Passaggio generazionale e patto di famiglia

Trasferire l'impresa senza spaccare la famiglia

« Trasferire ricchezza senza trasferire il governo è l'errore che distrugge le imprese di famiglia: il subentro va progettato, non subìto. »

Che cos'è

Il passaggio generazionale è il trasferimento dell'impresa (o del suo controllo) dalla generazione dei fondatori a quella successiva. Il rischio non è solo fiscale: è dividere il patrimonio senza preservare l'unità del comando, o consegnare le quote senza consegnare la capacità di governare.

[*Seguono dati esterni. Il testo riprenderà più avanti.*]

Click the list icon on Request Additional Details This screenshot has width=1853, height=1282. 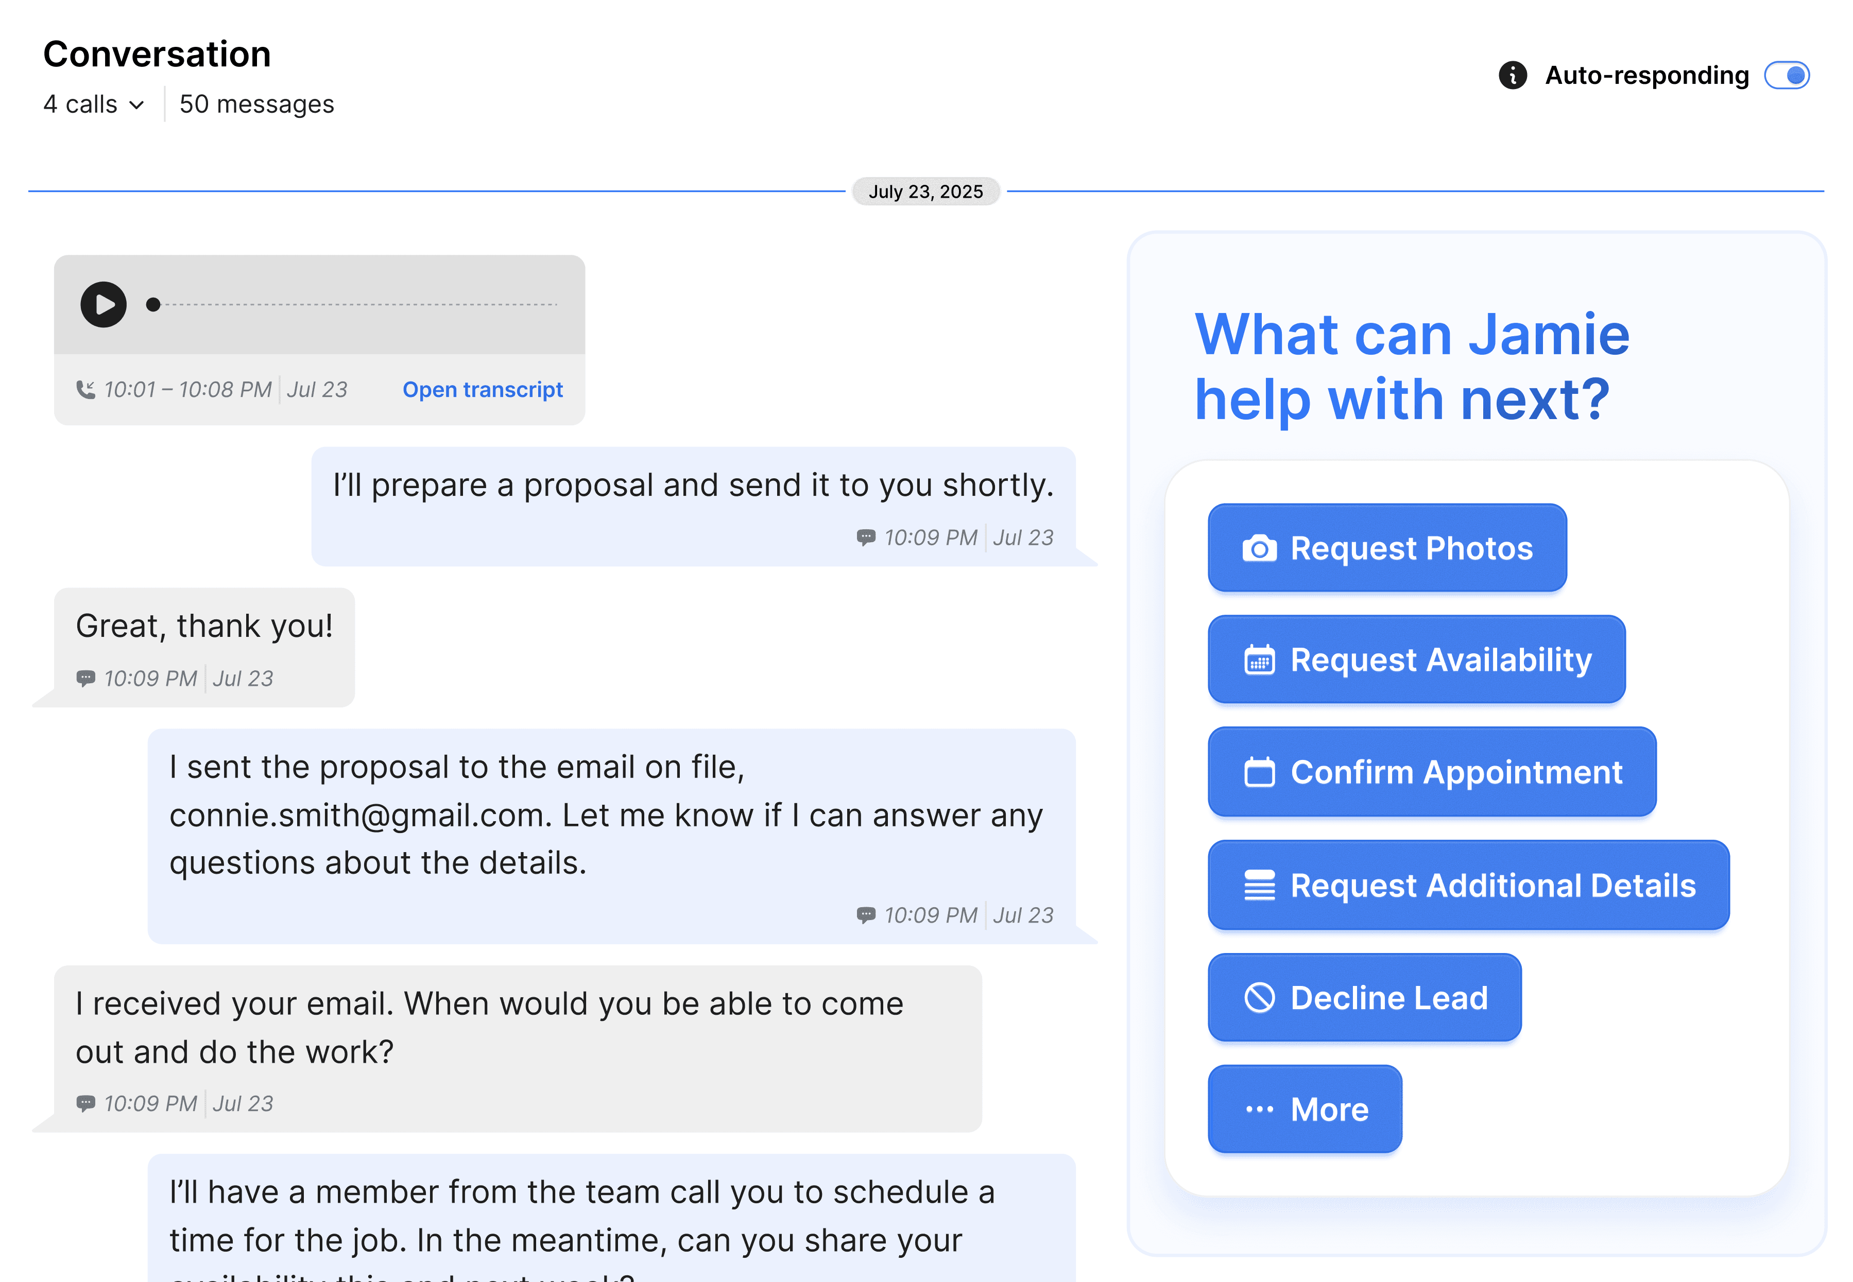point(1259,885)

Il patto di famiglia è lo strumento che consente all'imprenditore di trasferire l'azienda o le partecipazioni a uno o più discendenti, in deroga al divieto di patti successori, liquidando gli altri legittimari e mettendo l'operazione al riparo da future contestazioni ereditarie.

Quando si usa

  • Quando il fondatore vuole regolare in vita il subentro, evitando conflitti tra eredi.
  • Per concentrare il controllo in chi ha la capacità di guidare l'impresa, tutelando gli altri.
  • Per proteggere la continuità aziendale da vicende successorie e da liti tra rami familiari.

Come funziona

  1. 1Mappatura della famiglia, del patrimonio e degli obiettivi (chi guida, chi viene tutelato, come).
  2. 2Scelta degli strumenti: patto di famiglia, holding di famiglia, donazioni, statuti e patti parasociali, eventuale trust.
  3. 3Patto di famiglia per atto pubblico, con partecipazione dei legittimari e loro liquidazione.
  4. 4Governance del dopo: regole di ingresso, ruoli, diritti particolari, presidi anti-conflitto.

Le norme

artt. 768-bis ss. c.c.

Patto di famiglia.

art. 458 c.c.

Divieto di patti successori (cui il patto di famiglia deroga).

artt. 536 ss. c.c.

Legittimari e quote di riserva.

art. 2341-bis c.c.

Patti parasociali di famiglia sulla governance.

Riferimenti al Codice Civile a titolo orientativo; l'applicazione dipende dal caso concreto.

Attenzione — le insidie

  • Trasferire le quote senza regole di governance lascia i figli 'proprietari' ma non 'in grado di governare': il conflitto è dietro l'angolo.
  • Il patto di famiglia richiede la partecipazione dei legittimari: escluderli mina la stabilità dell'operazione.
  • Profili fiscali (agevolazioni sui trasferimenti d'azienda ai discendenti) da verificare sulle condizioni di legge.

Cosa fa lo Studio

Progettiamo il subentro come un'architettura, non come una donazione: patto di famiglia, holding di famiglia, statuti e patti parasociali che distinguono proprietà e governo, tutela del fondatore e dei rami esclusi, presìdi contro il conflitto. Trasferiamo insieme la ricchezza e il potere di guidarla.

Domande frequenti

Cos'è il patto di famiglia?

È un contratto con cui l'imprenditore trasferisce in vita l'azienda o le partecipazioni a uno o più discendenti, liquidando gli altri legittimari, in deroga al divieto di patti successori: mette il passaggio al riparo da future liti ereditarie.

Rischio che i figli litighino dopo?

È il rischio principale. Si previene distinguendo proprietà e governo (holding, diritti particolari, patti parasociali) e tutelando in modo equo chi non guida l'impresa. La governance del 'dopo' va scritta prima.

Serve una holding?

Spesso sì: la holding di famiglia concentra il controllo, semplifica il passaggio e protegge il patrimonio. Ma va costruita con sostanza e coerenza, non solo per ragioni fiscali.

Questa scheda è uno strumento orientativo e non costituisce consulenza nel caso concreto.